Copy each of the items below word for word, omitting the pictures.

++++++++++++++++++++

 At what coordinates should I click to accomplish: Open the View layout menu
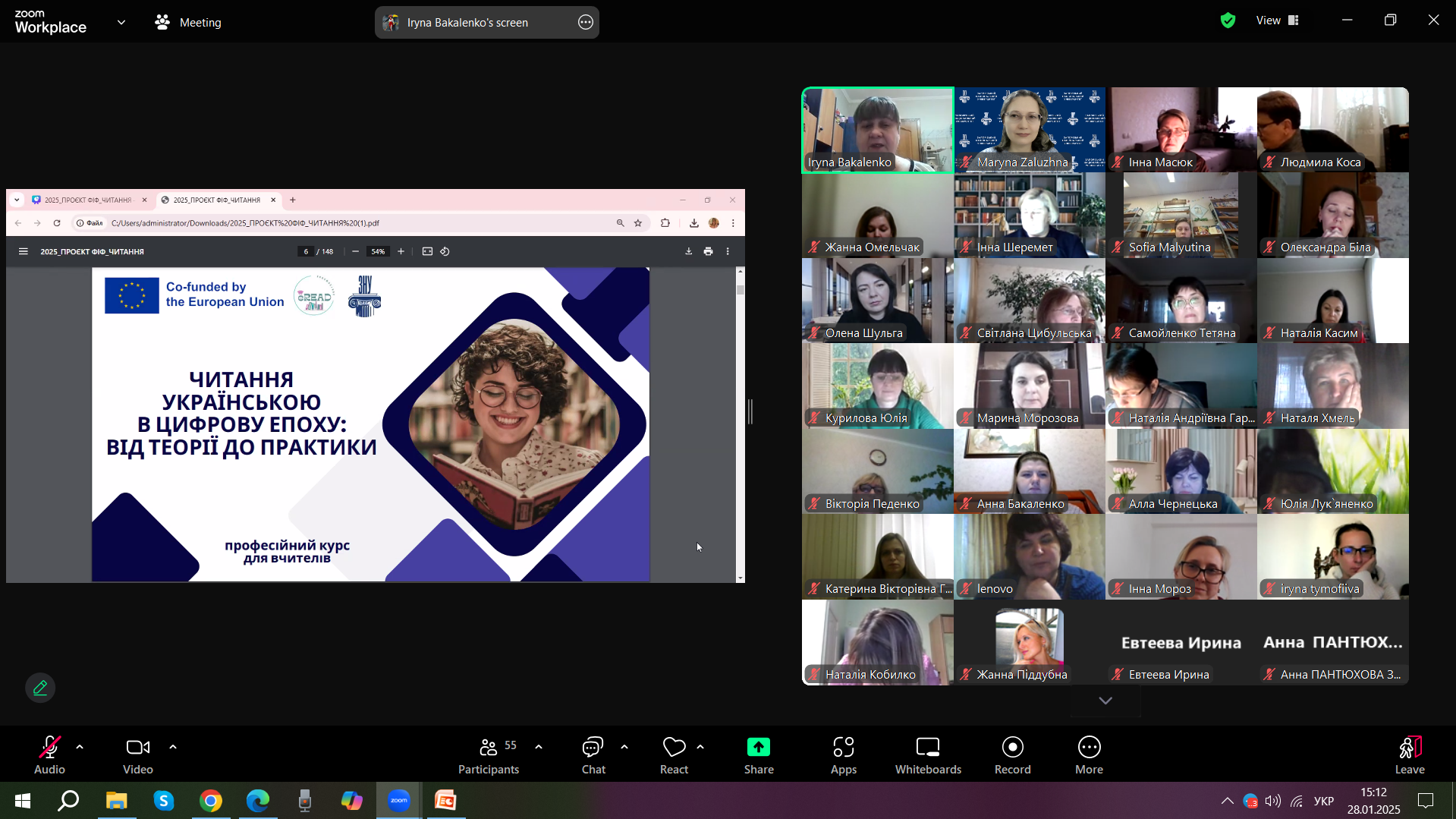pyautogui.click(x=1278, y=21)

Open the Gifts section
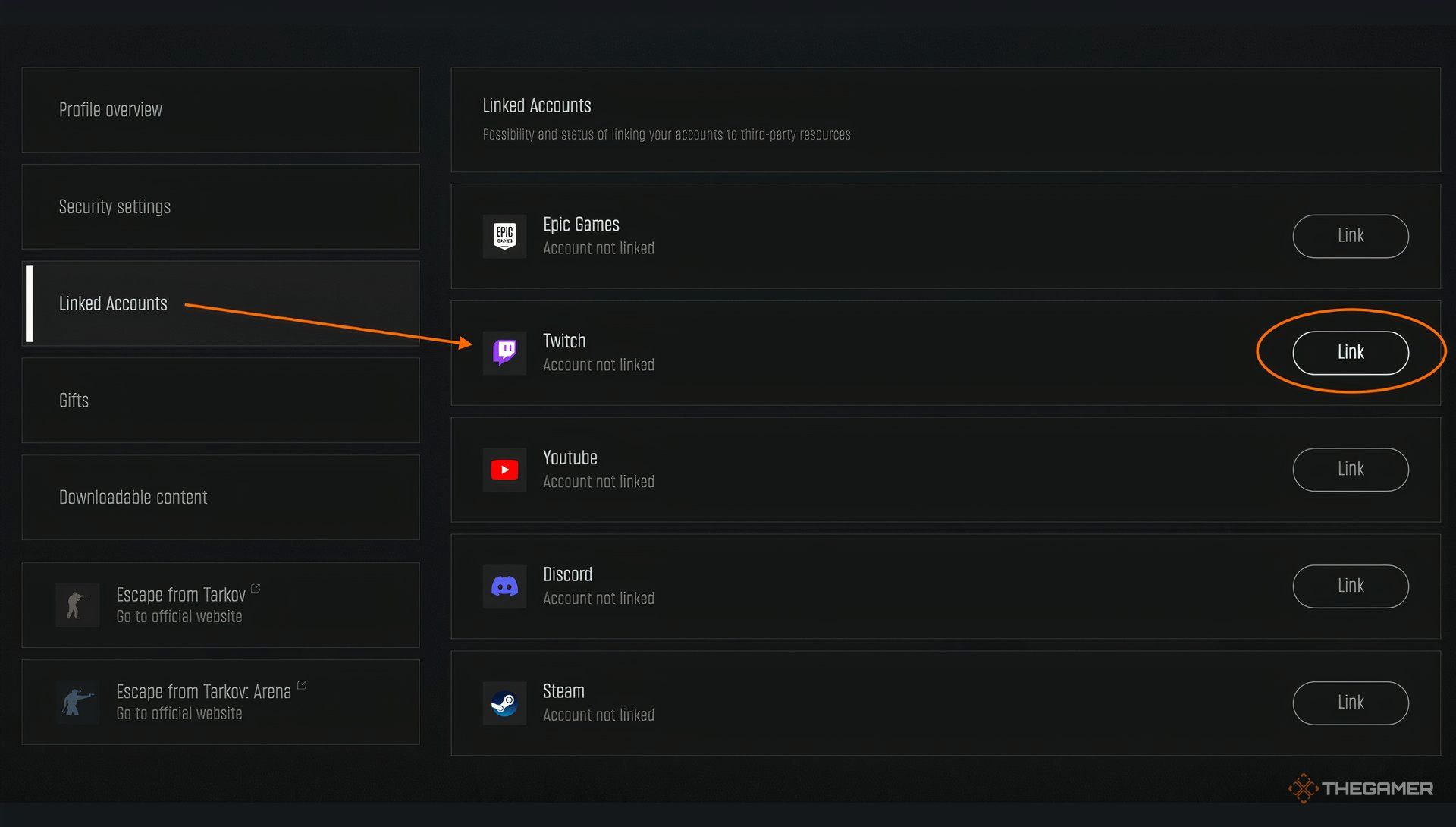[220, 401]
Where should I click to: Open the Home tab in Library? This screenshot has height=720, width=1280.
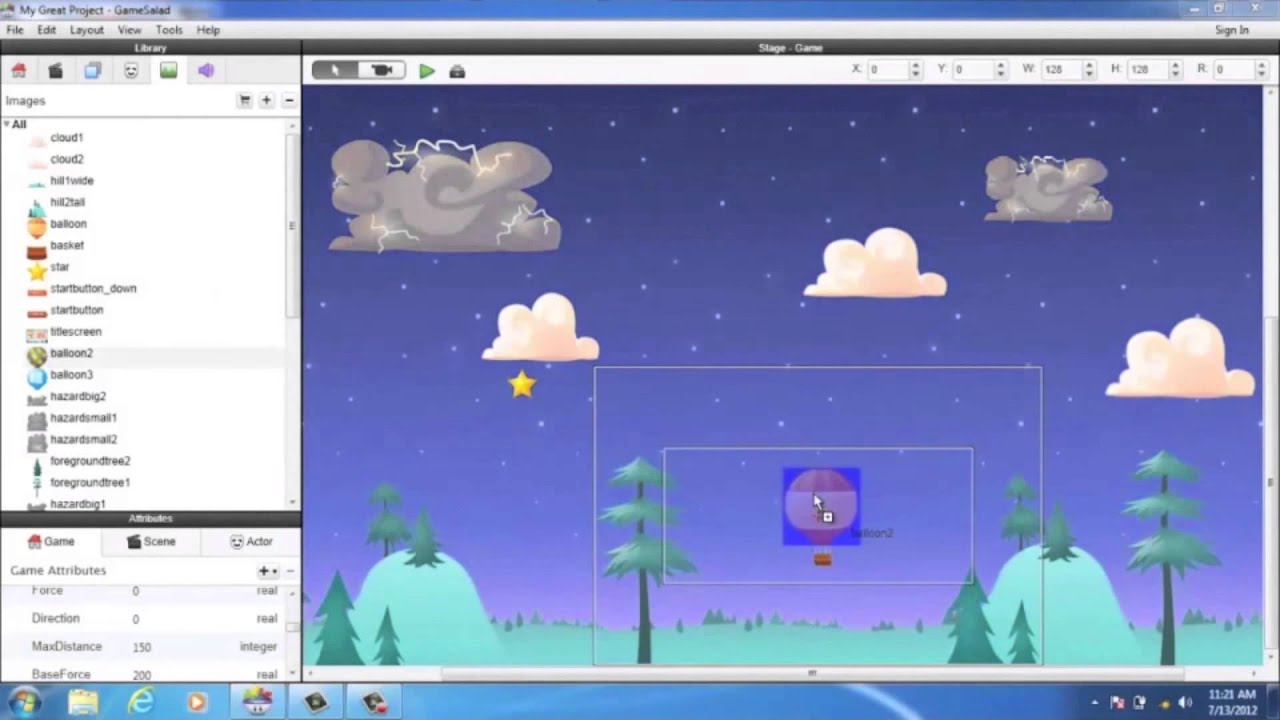(18, 70)
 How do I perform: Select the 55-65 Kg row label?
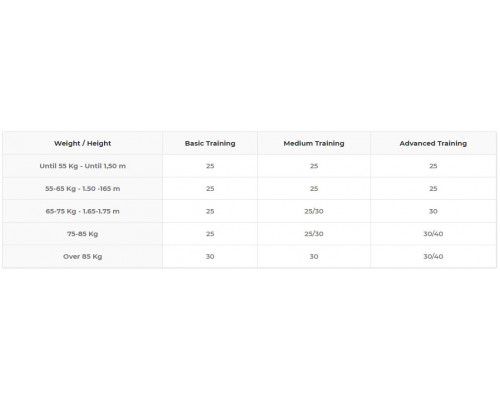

++++++++++++++++++++

● The completed task
 At what coordinates should I click to accomplish: Open the View layout menu
pyautogui.click(x=1278, y=21)

Open the Gifts section
[220, 401]
Where should I click to: Open the Home tab in Library? This screenshot has height=720, width=1280.
(18, 70)
 How do I perform: Select the 55-65 Kg row label?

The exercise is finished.